Philippe IV, répondant à une lettre où la Sœur avait paru témoigner quelque répugnance à continuer d’écrire, lui disait : « Bien que vous prétendiez que vos lettres me sont inutiles, je ne puis me rendre à votre opinion, parce que l’expérience me prouve le contraire. À toutes, je trouve un grand mérite ; j’en retire grande utilité et excellent profit ; j’y reconnais surtout, de la manière la plus manifeste, l’affection que vous me portez, les vœux que vous faites pour mon honneur, et je vous en suis vivement reconnaissant. Continuez, je vous en prie, sœur Marie, et demandez au Seigneur de m’aider à suivre vos enseignements dont le but et l’effet seront mon salut. » (16 juillet 1657.) Une maladie de la Sœur ayant amené une lacune de quatre mois dans la correspondance, le Roi lui écrivit en réponse à la première lettre qu’elle lui adressa étant convalescente : « Vôtre indisposition m’a causé bien de l’inquiétude et du tourment, surtout quand j’ai su qu’elle était dangereuse ; car je vous porte une vive affection. Il m’eût été bien cruel d’être privé de votre personne, si Notre-Seigneur vous eût appelée au repos éternel ; mais j’ai toujours espéré qu’il ne fermerait pas la porte par où j’espère voir venir le remède de mes plus grands maux, et qu’il ne me priverait pas du secours de vos conseils. Je me suis bien réjoui de voir par votre lettre que vous vous trouviez déjà mieux ; je vous recommande bien instamment d’avoir soin de votre santé, qui m’intéresse vivement. Je vous remercie aussi de la lettre que vous m’avez écrite, et de tout ce que vous me dites avoir fait pour moi et pour cette monarchie au moment où vous étiez le plus souffrante. Je voudrais bien pouvoir mettre vos conseils à exécution, tant ils sont saints et justes. Je suis fort heureux de ce que vous répondez à ma question ; je vous assure que je tiens à remplir toutes mes obligations de chrétien et de roi, et si les effets répondaient aux désirs, je n’aurais rien à demander. Je ferai mes efforts pour suivre vos enseignements et pour les mettre à exécution en tant qu’il me sera possible. Toutes mes actions auront pour but l’accomplissement de la loi de Dieu, ce qui est la fin principale à laquelle chacun doit aspirer ; je mettrai tous mes soins à éviter de l’offenser ; et pour tout cela, je vous demande de m’aider par vos prières, car je suis trop faible pour atteindre le but à moi tout seul. » (20novembre 1657.)
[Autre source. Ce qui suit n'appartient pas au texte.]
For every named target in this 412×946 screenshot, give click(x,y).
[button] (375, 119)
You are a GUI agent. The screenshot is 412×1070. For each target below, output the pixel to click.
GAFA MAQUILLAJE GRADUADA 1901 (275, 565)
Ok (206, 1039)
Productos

Marie de Jésus répond ainsi à cette lettre de son roi : « J’ai sans cesse de nouveaux motifs de remercier Votre Majesté pour les faveurs continuelles que j’en reçois, et pour la bienveillance avec laquelle elle daigne descendre jusqu’à moi et compatir aux maux qui m’ont accablée. Je suis bien peu de chose pour mériter de telles faveurs. Votre Majesté daigne apprécier mon existence, et moi je la juge tellement inutile que je voudrais pouvoir en disposer et la sacrifier d’abord pour le service du Très-Haut, ensuite pour celui de Votre Majesté. Toute mon attention, toute mon inquiétude, tous mes soins, dans cette vallée de larmes, ont pour but de faire qu’un Dieu dont la bonté est immense et la miséricorde infinie, ne soit pas offensé lorsqu’il nous protège ; que sa sainte foi soit maintenue et observée ; que la couronne de Votre Majesté soit entourée de prospérité, de bonheur, et que Votre Majesté soit sauvée. C’est par ces vœux, formés dans le plus profond de mon cœur, que je veux acquitter la dette que j’ai contractée envers Votre Majesté, ainsi que par une vive et affectueuse compassion des maux et des tourments qui assiègent le cœur royal de Votre Majesté. » (24 mai 1058.)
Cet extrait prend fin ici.